Description of the task:
Reproduce the data below verbatim, keeping every line in its original order.

Material supplied:
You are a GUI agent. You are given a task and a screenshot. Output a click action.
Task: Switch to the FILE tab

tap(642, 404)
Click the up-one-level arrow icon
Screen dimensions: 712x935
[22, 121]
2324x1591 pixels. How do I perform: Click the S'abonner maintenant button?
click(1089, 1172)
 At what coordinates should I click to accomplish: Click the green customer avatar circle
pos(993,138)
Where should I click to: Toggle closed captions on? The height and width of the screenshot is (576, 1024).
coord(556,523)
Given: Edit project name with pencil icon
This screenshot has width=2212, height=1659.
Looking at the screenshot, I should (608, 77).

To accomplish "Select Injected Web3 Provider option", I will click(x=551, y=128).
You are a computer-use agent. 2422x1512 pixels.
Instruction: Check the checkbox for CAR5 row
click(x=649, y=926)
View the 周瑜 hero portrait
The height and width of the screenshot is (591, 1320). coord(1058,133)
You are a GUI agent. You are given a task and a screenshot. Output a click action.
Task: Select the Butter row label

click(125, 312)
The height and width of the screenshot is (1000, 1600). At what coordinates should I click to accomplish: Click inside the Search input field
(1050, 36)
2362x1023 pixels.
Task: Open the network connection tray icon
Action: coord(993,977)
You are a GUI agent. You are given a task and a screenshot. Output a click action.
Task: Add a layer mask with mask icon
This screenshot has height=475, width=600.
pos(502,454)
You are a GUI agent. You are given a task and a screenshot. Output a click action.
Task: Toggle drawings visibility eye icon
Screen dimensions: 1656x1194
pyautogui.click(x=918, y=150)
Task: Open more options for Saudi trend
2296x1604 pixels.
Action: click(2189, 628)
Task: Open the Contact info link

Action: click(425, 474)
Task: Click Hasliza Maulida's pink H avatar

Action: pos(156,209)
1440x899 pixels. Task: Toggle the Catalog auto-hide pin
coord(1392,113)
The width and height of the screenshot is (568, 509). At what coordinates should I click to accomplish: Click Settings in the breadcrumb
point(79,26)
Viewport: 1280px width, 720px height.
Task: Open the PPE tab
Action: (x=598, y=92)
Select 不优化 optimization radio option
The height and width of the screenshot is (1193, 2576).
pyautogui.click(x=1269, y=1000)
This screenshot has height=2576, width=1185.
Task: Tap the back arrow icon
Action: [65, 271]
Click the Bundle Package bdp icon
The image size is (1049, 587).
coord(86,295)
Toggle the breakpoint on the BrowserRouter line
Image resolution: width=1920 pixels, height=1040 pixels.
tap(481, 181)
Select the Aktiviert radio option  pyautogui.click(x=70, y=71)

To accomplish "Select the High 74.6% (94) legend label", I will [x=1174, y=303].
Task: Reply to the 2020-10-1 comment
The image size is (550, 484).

The response:
You are a GUI agent. You are given a task and a screenshot. Output a click action.
Task: Switch to the FILE tab

tap(642, 404)
Click the up-one-level arrow icon
Screen dimensions: 712x935
[22, 121]
2324x1591 pixels. How do I perform: Click the S'abonner maintenant button?
click(1089, 1172)
 At what coordinates should I click to accomplish: Click the green customer avatar circle
pos(993,138)
Where should I click to: Toggle closed captions on? The height and width of the screenshot is (576, 1024).
coord(556,523)
Given: Edit project name with pencil icon
This screenshot has width=2212, height=1659.
Looking at the screenshot, I should (608, 77).

To accomplish "Select Injected Web3 Provider option", I will click(x=551, y=128).
You are a computer-use agent. 2422x1512 pixels.
Instruction: Check the checkbox for CAR5 row
click(x=649, y=926)
View the 周瑜 hero portrait
The height and width of the screenshot is (591, 1320). coord(1058,133)
You are a GUI agent. You are given a task and a screenshot. Output a click action.
Task: Select the Butter row label

click(125, 312)
The height and width of the screenshot is (1000, 1600). At what coordinates should I click to accomplish: Click inside the Search input field
(1050, 36)
2362x1023 pixels.
Task: Open the network connection tray icon
Action: coord(993,977)
You are a GUI agent. You are given a task and a screenshot. Output a click action.
Task: Add a layer mask with mask icon
This screenshot has height=475, width=600.
pos(502,454)
You are a GUI agent. You are given a task and a screenshot. Output a click action.
Task: Toggle drawings visibility eye icon
Screen dimensions: 1656x1194
pyautogui.click(x=918, y=150)
Task: Open more options for Saudi trend
2296x1604 pixels.
Action: click(2189, 628)
Task: Open the Contact info link

Action: click(425, 474)
Task: Click Hasliza Maulida's pink H avatar

Action: pos(156,209)
1440x899 pixels. Task: Toggle the Catalog auto-hide pin
coord(1392,113)
The width and height of the screenshot is (568, 509). At what coordinates should I click to accomplish: Click Settings in the breadcrumb
point(79,26)
Viewport: 1280px width, 720px height.
Task: Open the PPE tab
Action: (x=598, y=92)
Select 不优化 optimization radio option
The height and width of the screenshot is (1193, 2576).
pyautogui.click(x=1269, y=1000)
This screenshot has height=2576, width=1185.
Task: Tap the back arrow icon
Action: [65, 271]
Click the Bundle Package bdp icon
The image size is (1049, 587).
coord(86,295)
Toggle the breakpoint on the BrowserRouter line
Image resolution: width=1920 pixels, height=1040 pixels.
tap(481, 181)
Select the Aktiviert radio option  pyautogui.click(x=70, y=71)

To accomplish "Select the High 74.6% (94) legend label", I will [x=1174, y=303].
Task: Reply to the 2020-10-1 comment
The image size is (550, 484).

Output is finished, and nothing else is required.